The gates have fallen and the so-called gatekeepers aren’t sitting around waiting to reject your book, your album, or your startup. Their livelihood depends on saying yes.
- Editors need to find good books to publish.
- Record labels need great musicians.
- Venture capitalists need a great startup to invest in.
But if you aren’t willing to start until they give you permission, you’ve shot yourself in the foot. Like almost everything else, if you give yourself permission, you paradoxically start to get it from other people. I gave myself permission to write a book and publish it. It was the most valuable thing I’ve done for my career. As a result, I received permission from a publisher.
A few years ago, I interview Graham Betchart, who is a mental toughness coach for NBA basketball players. When one of his clients landed a multimillion dollar contract with his team, he said, “Graham, that didn’t do shit for me.” Just think about that. Getting to the NBA in and of itself means overcoming incredible odds. But it didn’t provide the kind of lasting fulfillment this player thought it would. If you seek internal fulfillment from external sources, you’ll always go through life feeling like you have a hole in your heart.
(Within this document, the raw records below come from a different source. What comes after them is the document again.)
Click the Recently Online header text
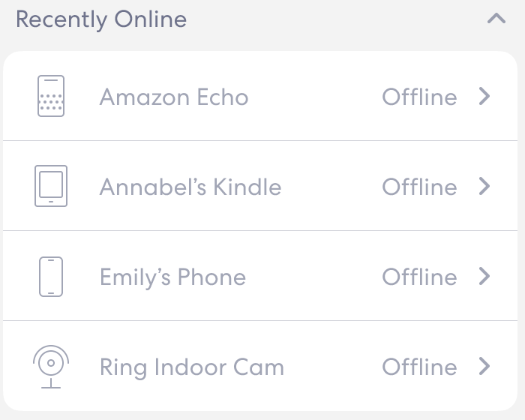[x=101, y=20]
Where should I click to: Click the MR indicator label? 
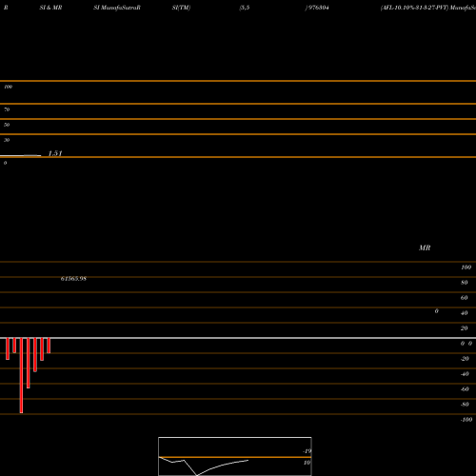pyautogui.click(x=425, y=248)
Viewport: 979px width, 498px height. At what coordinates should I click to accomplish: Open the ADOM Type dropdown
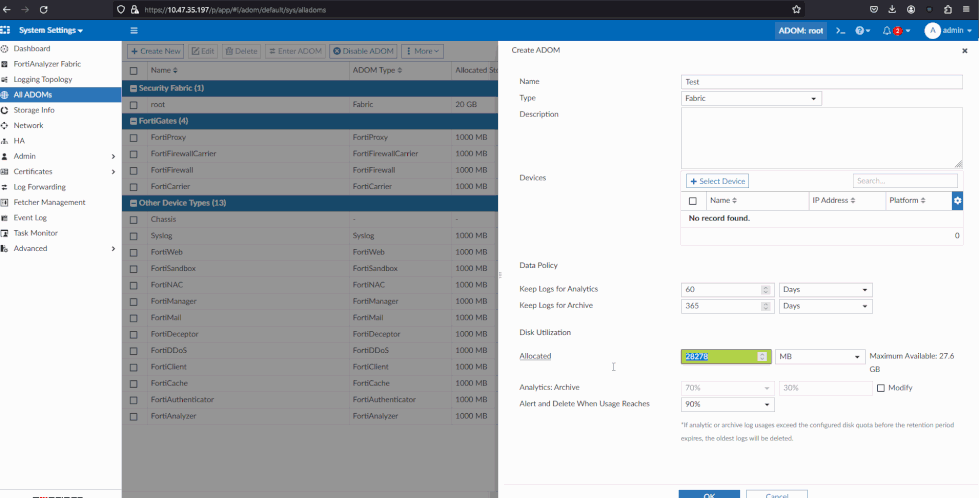point(750,98)
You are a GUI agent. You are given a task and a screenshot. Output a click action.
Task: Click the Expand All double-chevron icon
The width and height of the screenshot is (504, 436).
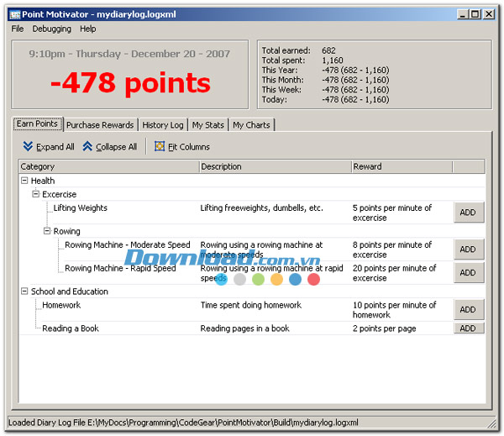[28, 147]
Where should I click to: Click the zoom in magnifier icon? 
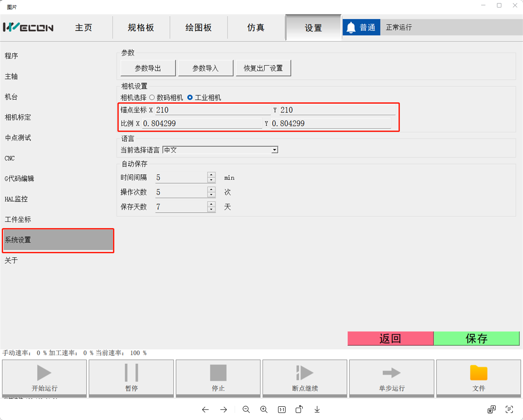click(x=264, y=409)
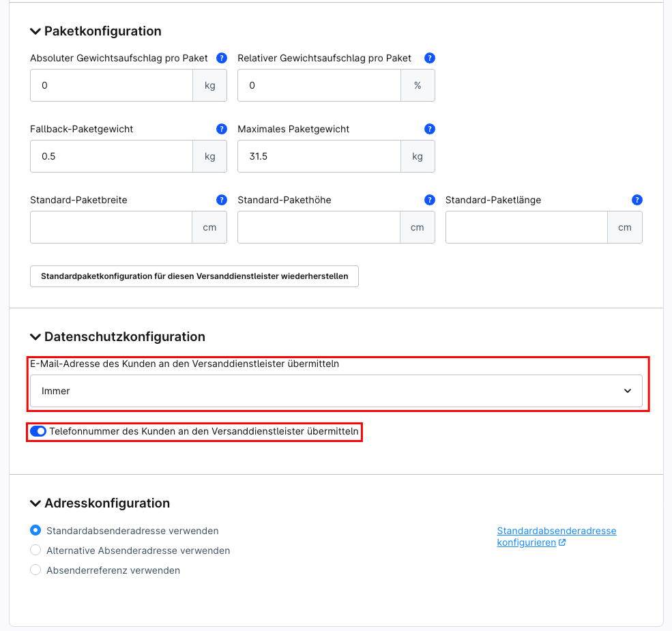Click the cm label next to Standard-Paketlänge

tap(624, 227)
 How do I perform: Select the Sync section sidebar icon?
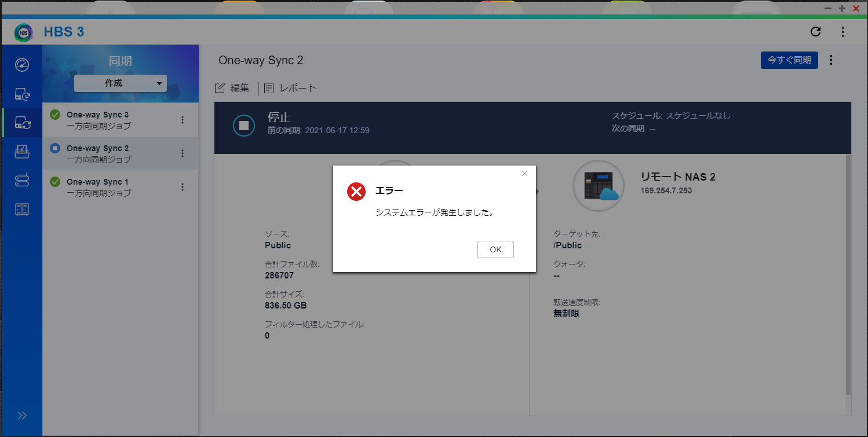tap(22, 122)
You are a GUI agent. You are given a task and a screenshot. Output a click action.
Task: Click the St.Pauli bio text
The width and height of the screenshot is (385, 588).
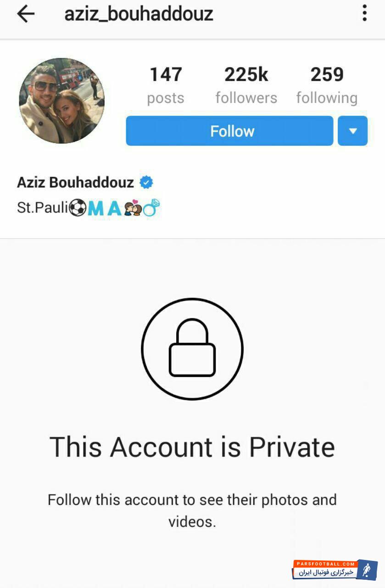click(x=43, y=208)
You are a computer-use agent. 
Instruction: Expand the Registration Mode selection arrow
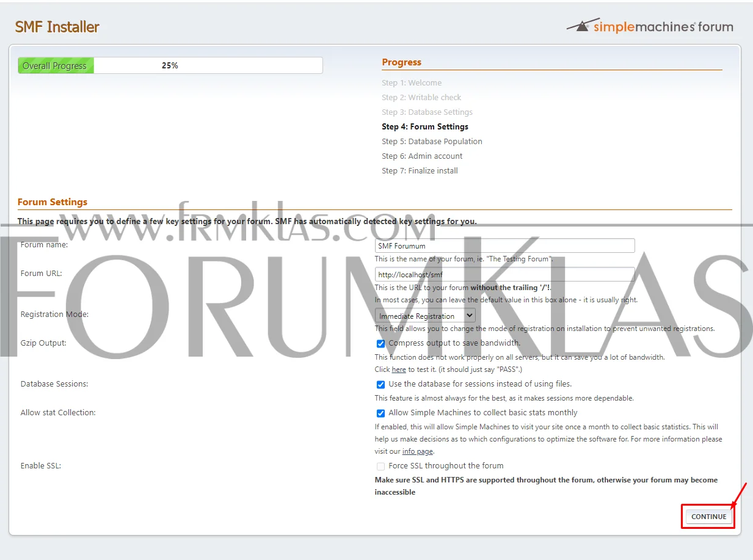[469, 315]
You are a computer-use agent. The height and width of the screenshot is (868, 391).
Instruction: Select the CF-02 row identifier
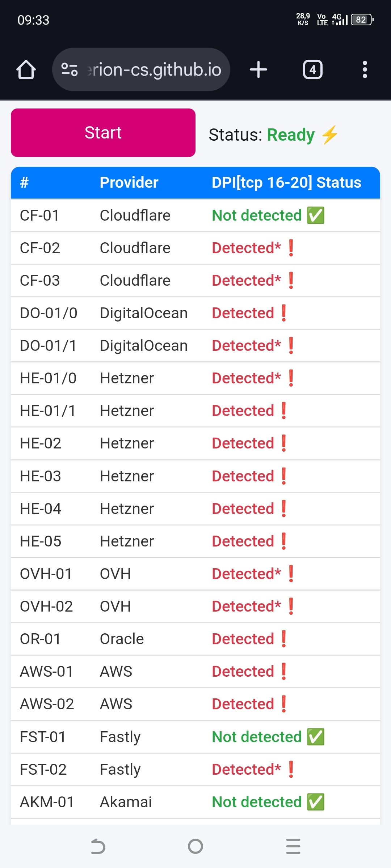(40, 248)
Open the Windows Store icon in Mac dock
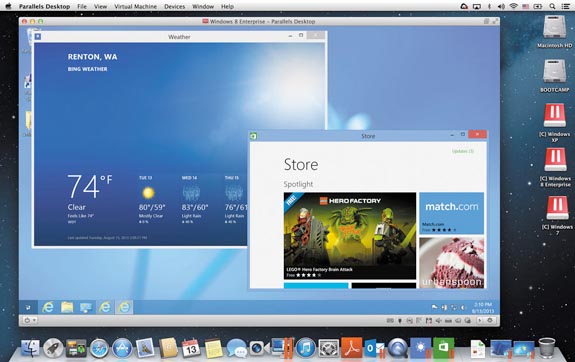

We seek it from our parents, peers, mentors, teachers and strangers on the internet. But the last place we usually look for validation is within. Yet, as Steven Pressfield says “The professional self-validates.”
In Indian culture, most kids are raised with very high expectations from their parents and as a result, kids seek their validation. I spent years seeking validation from my parents, only to realize that even though they were proud, it would never be expressed according to my expectations.
In my recent interview with Ishita Gupta, which was what inspired this article, she said that she came to the same conclusion that I have. Everything that she was seeking from her parents and family she would have to give to herself.
This is easier said than done because we all have a deep need to be validated, but it’s only letting go of that when we become the most fully self expressed, no-bullshit versions of ourselves.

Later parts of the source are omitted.